Minimally Invasive TLIF

Our spine is made up of small bony segments called vertebrae. These vertebrae are categorized into cervical or neck vertebrae, thoracic (upper back) and lumbar (lower back). Cushioning discs present between each vertebrae act as shock absorbers. A cylindrical bundle of nerve fibres called the spinal cord passes through the entire vertebral column and branches out to the various parts of our body. Any damage or deformity to the bones of the vertebral column or to the disks present between the vertebrae can damage these nerves, leading to pain in the body part that the nerve supplies.

Transforaminal lumbar interbody fusion (TLIF) is a minimally invasive fusion of the vertebrae of the lumbar region (lower back). It is designed to provide stability to the spine and treat back and leg pain.

Indication

Transforaminal lumbar interbody fusion is indicated for:

  • Degenerative Disc Disease: Wearing out of the intervertebral discs with age
  • Scoliosis: Abnormally curved spine
  • Spinal Stenosis: Narrowing of the spinal canal
  • Spondylolisthesis: Forward dislocation of one vertebra over the other
  • Fractures
  • Infections
  • Tumours

Surgical procedure

Your surgeon may recommend a TLIF when conservative measures (rest, physical therapy, and medications) fail to relieve your back and leg pain.

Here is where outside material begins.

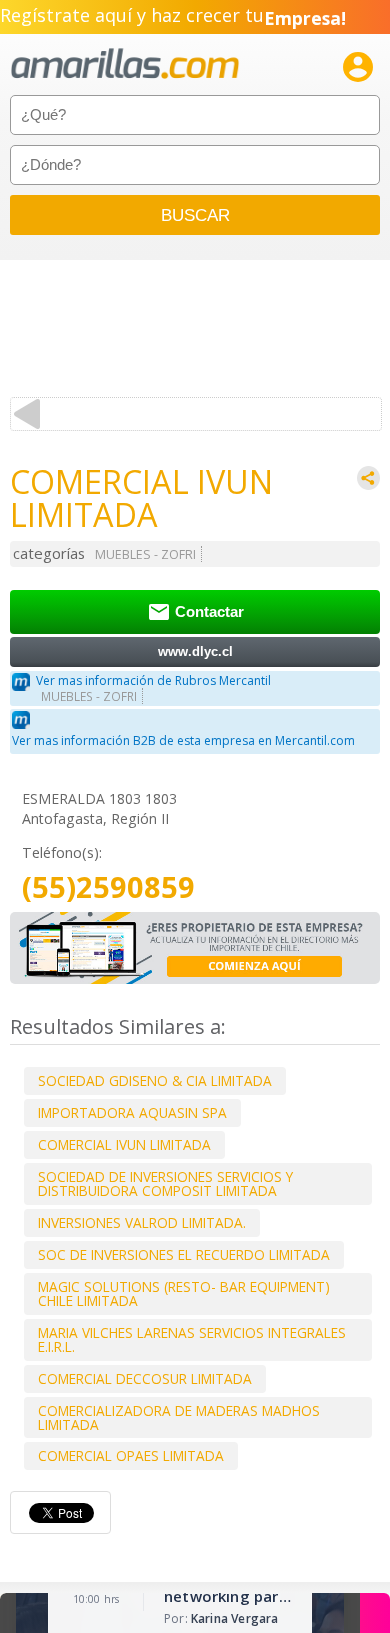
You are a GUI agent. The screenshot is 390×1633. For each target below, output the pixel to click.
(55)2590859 (108, 887)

TLIF usually takes about 3 to 6 hours depending on the number of spinal segments treated. It is performed under general anaesthesia so you will be asleep throughout the procedure. You will be given preoperative antibiotics to prevent infection, and will be placed in the prone position (lying on your stomach).

X-ray is used to confirm the location of the diseased segment. Your surgeon will then create a small incision on your back. Your back muscles are separated and held in place with a tubular retractor in order to clearly expose the diseased part of your spine.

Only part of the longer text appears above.